Seth Rogen is a coward. James Franco is an idiot who thinks he's a savant. Jonah Hill is a passive-aggressive fake. Jay Baruchel has an inferiority complex. Jason Segel is depressed about being typecast. Michael Cera is a coked-up jerk. And Danny McBride isn’t funny.
Of course, with one obvious exception, none of this is true. But that’s how they present themselves in this barmy meta-lark that sees most of young Hollywood gathered together at Franco’s gaff for Judgement Day.
No, not a screening of Terminator 2; the actual, biblical Judgement Day with fire and brimstone and demons and yawning abysses that drag half the guests to Hell before you can say, “Hey, isn’t that...?”

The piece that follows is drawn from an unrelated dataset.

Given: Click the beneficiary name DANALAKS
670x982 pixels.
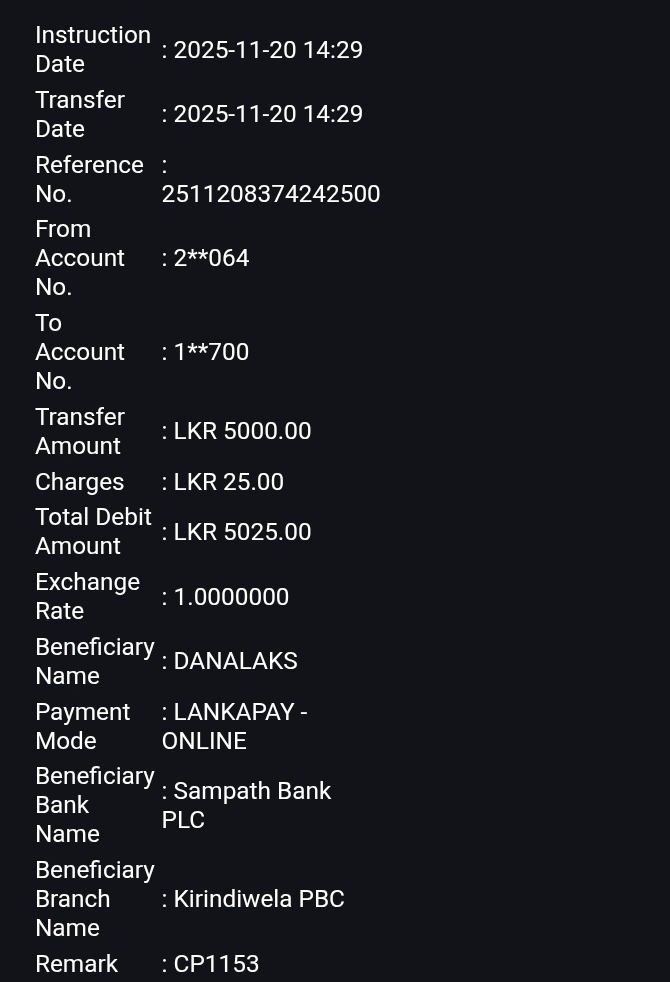Looking at the screenshot, I should 235,661.
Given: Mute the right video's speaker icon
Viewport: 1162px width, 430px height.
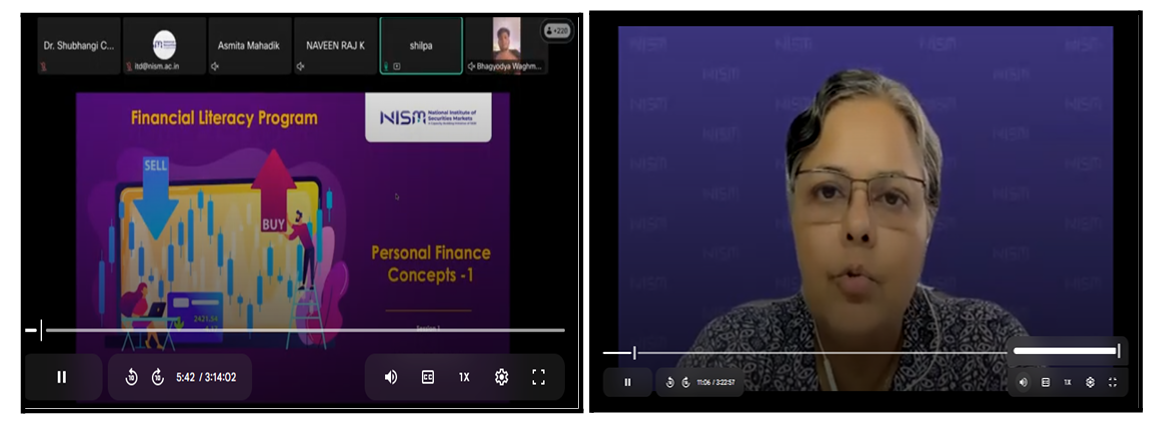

Soon it’s just Franco, Rogen, Hill, Baruchel, McBride and Craig Robinson from The US Office and Hot Tub Time Machine. At least they have booze and drugs. But with food, water and genuine friendship in short supply, they're going to have to pull together or go to Hell.
It’s also their first crack at directing, a job obviously made easier by having so many acting buddies willing to make fun of themselves – and stunt and effects teams whose efforts belie the modest budget.
Violent, sweary and puerile (it's the most phallically obsessed production since softcore classic Flesh Gordon), it’s not one to watch with the vicar. That said, the whole Revelations deal boils down to faith, so the tale of redemption it becomes is less ironic than you might think.